Ci sono luoghi in Italia che non urlano la loro bellezza, ma la sussurrano a chi ha la pazienza di fermarsi ad ascoltare. Crecchio è esattamente questo: uno scrigno di pietra arroccato sulle colline della provincia di Chieti, sospeso tra l’azzurro dell’Adriatico e l’imponenza della Majella.
Se state cercando un itinerario fuori dalle solite rotte turistiche, lontano dalla folla ma denso di significato, benvenuti nel cuore dell’Abruzzo medievale.

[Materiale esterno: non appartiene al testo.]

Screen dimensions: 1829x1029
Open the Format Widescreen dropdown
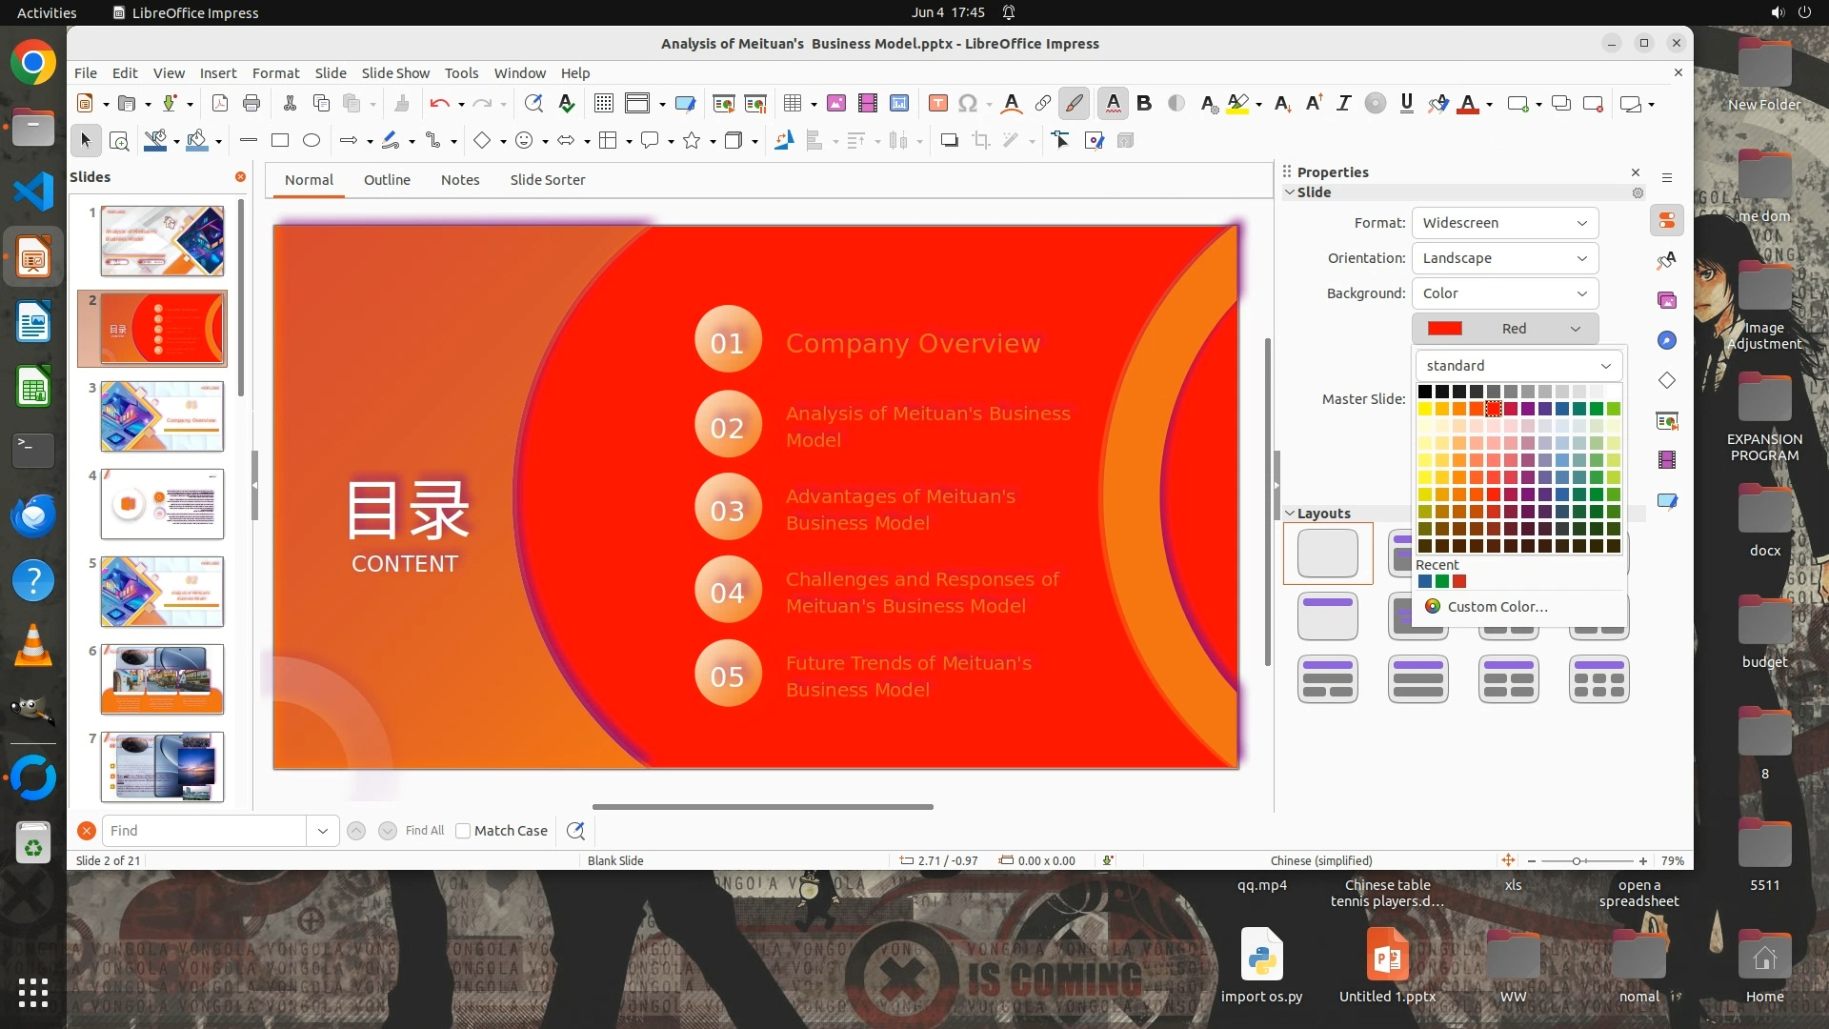coord(1504,223)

Ho scoperto Crecchio quasi per caso, risalendo dalla Costa dei Trabocchi verso l’interno, e la prima sensazione che ho provato è stata quella di un improvviso salto temporale. Qui il Medioevo non è solo una facciata per turisti: è inciso nelle pietre, nei vicoli silenziosi e nel profilo austero del suo castello.

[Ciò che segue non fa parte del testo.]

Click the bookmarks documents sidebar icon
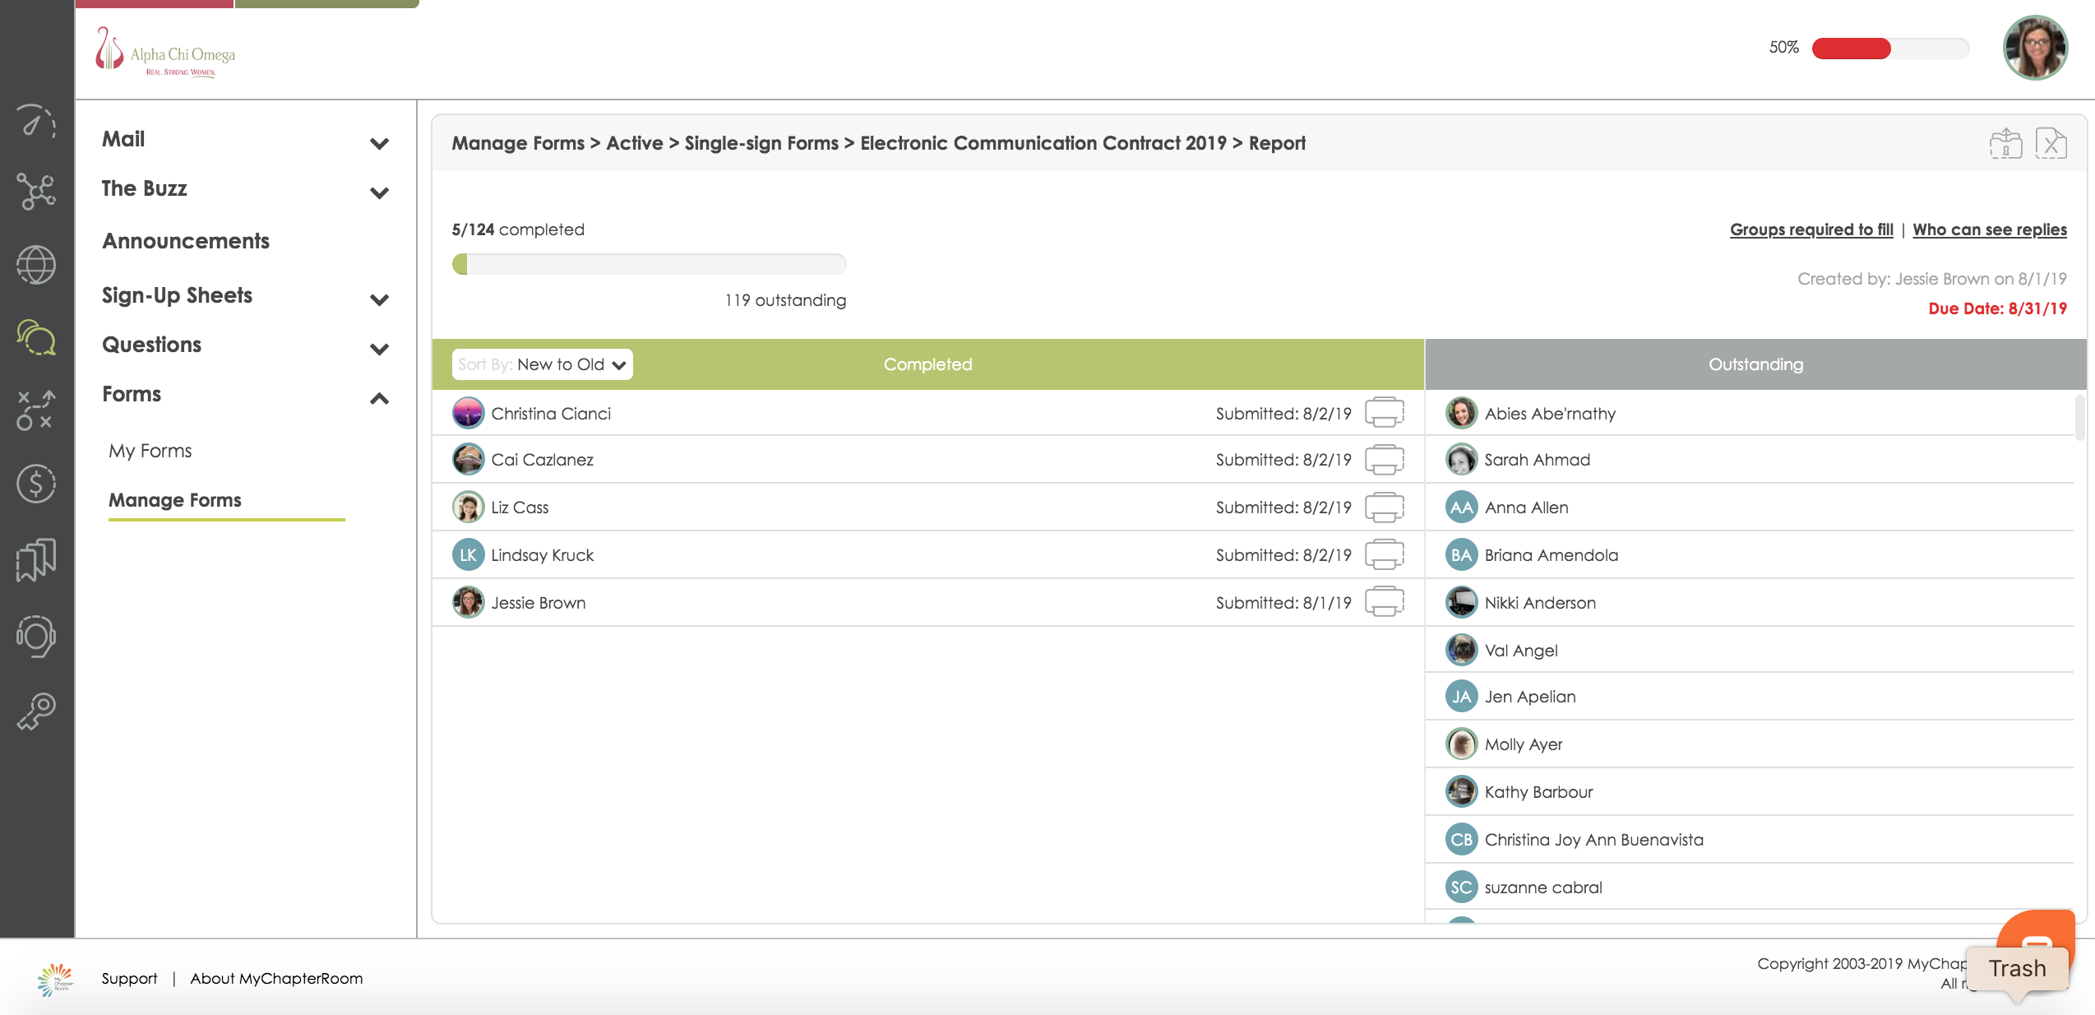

Il Castello Ducale: dove cambiò la storia d’Italia
Non si può parlare di Crecchio senza alzare lo sguardo verso il Castello Ducale De Riseis-D’Aragona. Non è solo una fortezza maestosa; è un testimone oculare di uno dei momenti più drammatici del Novecento italiano.

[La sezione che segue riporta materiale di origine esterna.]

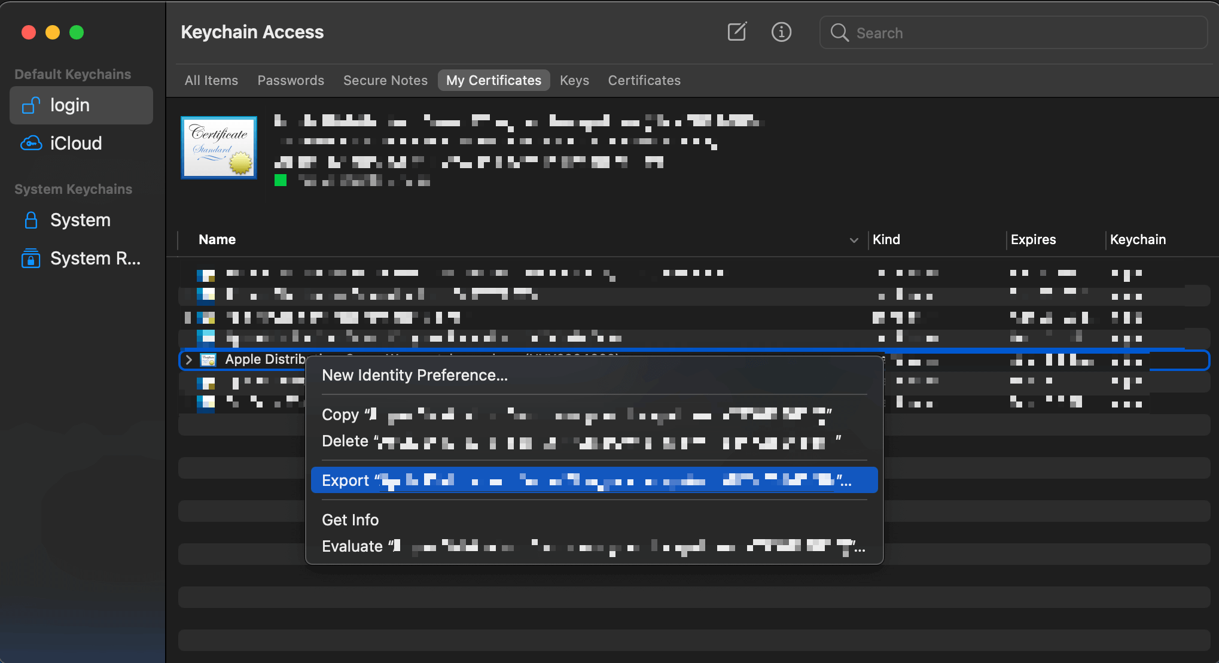
Task: Click the Delete context menu entry
Action: (345, 441)
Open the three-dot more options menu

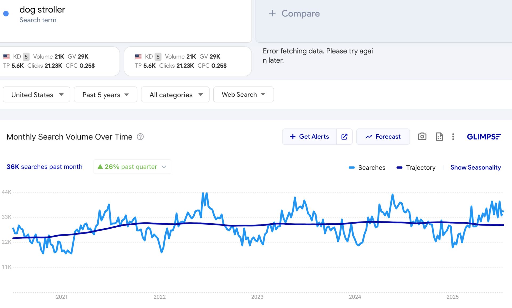[x=453, y=137]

Immaginate la scena: è il 9 settembre 1943. L’Italia è nel caos. Il Re Vittorio Emanuele III, in fuga da Roma dopo l’armistizio, trova rifugio proprio tra queste mura prima di imbarcarsi a Ortona. Camminando nel cortile interno, ho provato un brivido pensando che in queste stanze, per una notte, si è deciso il destino di una nazione. Affacciandovi dalla Torre dell’Ulivo, la più alta delle quattro che sorvegliano il borgo, la vista spazia dalla vallata del fiume Arielli fino al mare: un panorama che toglie il fiato e che, da solo, vale il viaggio.
Un tesoro bizantino inaspettato
Ma Crecchio nasconde un segreto ancora più antico. All’interno del castello si trova il Museo dell’Abruzzo Bizantino ed Altomedievale. Potreste chiedervi: “Perché proprio qui?”. Perché secoli fa, questo piccolo borgo era un nodo strategico vitale tra l’Oriente e l’Occidente.
Il museo è una perla rara. Tra le vetrine non troverete polverosi reperti dimenticati, ma oggetti che raccontano la vita quotidiana di un tempo lontano: gioielli, monili e soprattutto la preziosa ceramica tipo crecchio (decorata a bande) e ceramica sigillata (rossiccia arancione) e la cattedra lignea, un reperto unico nel suo genere. È incredibile pensare a come, in questo angolo tranquillo d’Abruzzo, un tempo circolassero merci e culture provenienti dall’Egitto e da Bisanzio.
A tavola con la storia: sapori autentici
Non esiste viaggio in Abruzzo che non finisca con le gambe sotto un tavolo, e Crecchio non fa eccezione. La cucina qui è quella “di terra”, robusta e sincera. Se visitate il borgo in estate, segnatevi questa data sul calendario: fine luglio. È il momento di “A cena con i Bizantini”, una rievocazione storica che trasforma il paese.
Non è la solita sagra: l’intero borgo si veste a festa, con figuranti in costume, fiaccole e menù filologici che vi permetteranno di assaggiare piatti ispirati alle ricette del VI secolo d.C. In ogni altro periodo dell’anno, consolatevi (si fa per dire!) con un piatto di maccheroni alla chitarra o i classici arrosticini, magari accompagnati da un bicchiere di Montepulciano d’Abruzzo delle cantine locali, che qui trova uno dei suoi terroir migliori.
Perché dovete assolutamente visitare Crecchio (e farlo adesso)
Concludo con un invito che viene dal cuore. Viviamo in un’epoca in cui viaggiare significa spesso correre da un punto all’altro per scattare la foto perfetta, ma Crecchio vi chiede esattamente l’opposto: vi chiede di rallentare.
Dovete venire qui perché Crecchio è l’antidoto alla frenesia moderna. È il luogo perfetto per chi cerca quel “turismo lento” di cui tanto si parla ma che raramente si pratica. Veniteci al tramonto, quando la pietra del castello si tinge di arancio e l’aria si riempie del profumo della terra e dei vigneti vicini. Veniteci per sedervi su una panchina in Piazza Castello e ascoltare il silenzio, interrotto solo dal rintocco di una campana.
Crecchio non è un parco giochi per turisti, è un luogo vero. È un ponte tra la montagna madre, la Majella, e il mare Adriatico, capace di offrirvi in un solo pomeriggio la profondità della storia e la leggerezza della bellezza italiana più autentica. Non lasciatevelo raccontare, venite a respirarlo. Mettete in macchina scarpe comode e la voglia di scoprire: questo piccolo borgo vi aspetta per regalarvi un ricordo che, vi assicuro, non sbiadirà facilmente.